EXERCISE DESCRIPTION –
Give every line below again, exactly as it appears.

BEGIN TASK DATA

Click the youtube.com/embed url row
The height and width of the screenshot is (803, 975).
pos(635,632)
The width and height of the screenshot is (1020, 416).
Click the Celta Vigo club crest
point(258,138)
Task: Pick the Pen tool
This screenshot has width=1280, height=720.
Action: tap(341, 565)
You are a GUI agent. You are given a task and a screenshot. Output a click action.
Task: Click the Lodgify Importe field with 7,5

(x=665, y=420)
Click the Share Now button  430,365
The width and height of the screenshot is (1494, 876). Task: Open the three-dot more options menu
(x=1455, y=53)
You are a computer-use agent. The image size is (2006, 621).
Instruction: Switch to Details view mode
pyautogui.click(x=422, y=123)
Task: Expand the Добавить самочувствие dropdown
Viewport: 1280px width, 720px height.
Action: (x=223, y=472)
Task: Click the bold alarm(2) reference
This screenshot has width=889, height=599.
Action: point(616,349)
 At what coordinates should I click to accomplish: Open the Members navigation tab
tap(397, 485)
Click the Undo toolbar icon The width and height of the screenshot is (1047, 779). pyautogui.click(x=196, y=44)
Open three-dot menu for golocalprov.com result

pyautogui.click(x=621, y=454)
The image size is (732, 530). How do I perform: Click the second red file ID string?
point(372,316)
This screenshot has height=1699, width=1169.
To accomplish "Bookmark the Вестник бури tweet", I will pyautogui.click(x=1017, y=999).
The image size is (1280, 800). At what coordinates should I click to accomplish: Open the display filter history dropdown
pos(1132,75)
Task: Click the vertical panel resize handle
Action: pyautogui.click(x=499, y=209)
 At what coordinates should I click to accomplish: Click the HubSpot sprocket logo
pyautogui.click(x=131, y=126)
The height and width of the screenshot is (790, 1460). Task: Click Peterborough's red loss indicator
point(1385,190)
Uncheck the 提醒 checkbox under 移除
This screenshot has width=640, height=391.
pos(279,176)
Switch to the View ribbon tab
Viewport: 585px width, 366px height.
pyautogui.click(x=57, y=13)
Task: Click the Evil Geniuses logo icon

END TASK DATA

ANSWER TO THIS EXERCISE –
Click the youtube.com/embed url row
The height and width of the screenshot is (803, 975).
pos(635,632)
The width and height of the screenshot is (1020, 416).
Click the Celta Vigo club crest
point(258,138)
Task: Pick the Pen tool
This screenshot has width=1280, height=720.
Action: tap(341, 565)
You are a GUI agent. You are given a task and a screenshot. Output a click action.
Task: Click the Lodgify Importe field with 7,5

(x=665, y=420)
Click the Share Now button  430,365
The width and height of the screenshot is (1494, 876). Task: Open the three-dot more options menu
(x=1455, y=53)
You are a computer-use agent. The image size is (2006, 621).
Instruction: Switch to Details view mode
pyautogui.click(x=422, y=123)
Task: Expand the Добавить самочувствие dropdown
Viewport: 1280px width, 720px height.
Action: (x=223, y=472)
Task: Click the bold alarm(2) reference
This screenshot has width=889, height=599.
Action: point(616,349)
 At what coordinates should I click to accomplish: Open the Members navigation tab
tap(397, 485)
Click the Undo toolbar icon The width and height of the screenshot is (1047, 779). pyautogui.click(x=196, y=44)
Open three-dot menu for golocalprov.com result

pyautogui.click(x=621, y=454)
The image size is (732, 530). How do I perform: Click the second red file ID string?
point(372,316)
This screenshot has height=1699, width=1169.
To accomplish "Bookmark the Вестник бури tweet", I will pyautogui.click(x=1017, y=999).
The image size is (1280, 800). At what coordinates should I click to accomplish: Open the display filter history dropdown
pos(1132,75)
Task: Click the vertical panel resize handle
Action: pyautogui.click(x=499, y=209)
 At what coordinates should I click to accomplish: Click the HubSpot sprocket logo
pyautogui.click(x=131, y=126)
The height and width of the screenshot is (790, 1460). Task: Click Peterborough's red loss indicator
point(1385,190)
Uncheck the 提醒 checkbox under 移除
This screenshot has width=640, height=391.
pos(279,176)
Switch to the View ribbon tab
Viewport: 585px width, 366px height.
pyautogui.click(x=57, y=13)
Task: Click the Evil Geniuses logo icon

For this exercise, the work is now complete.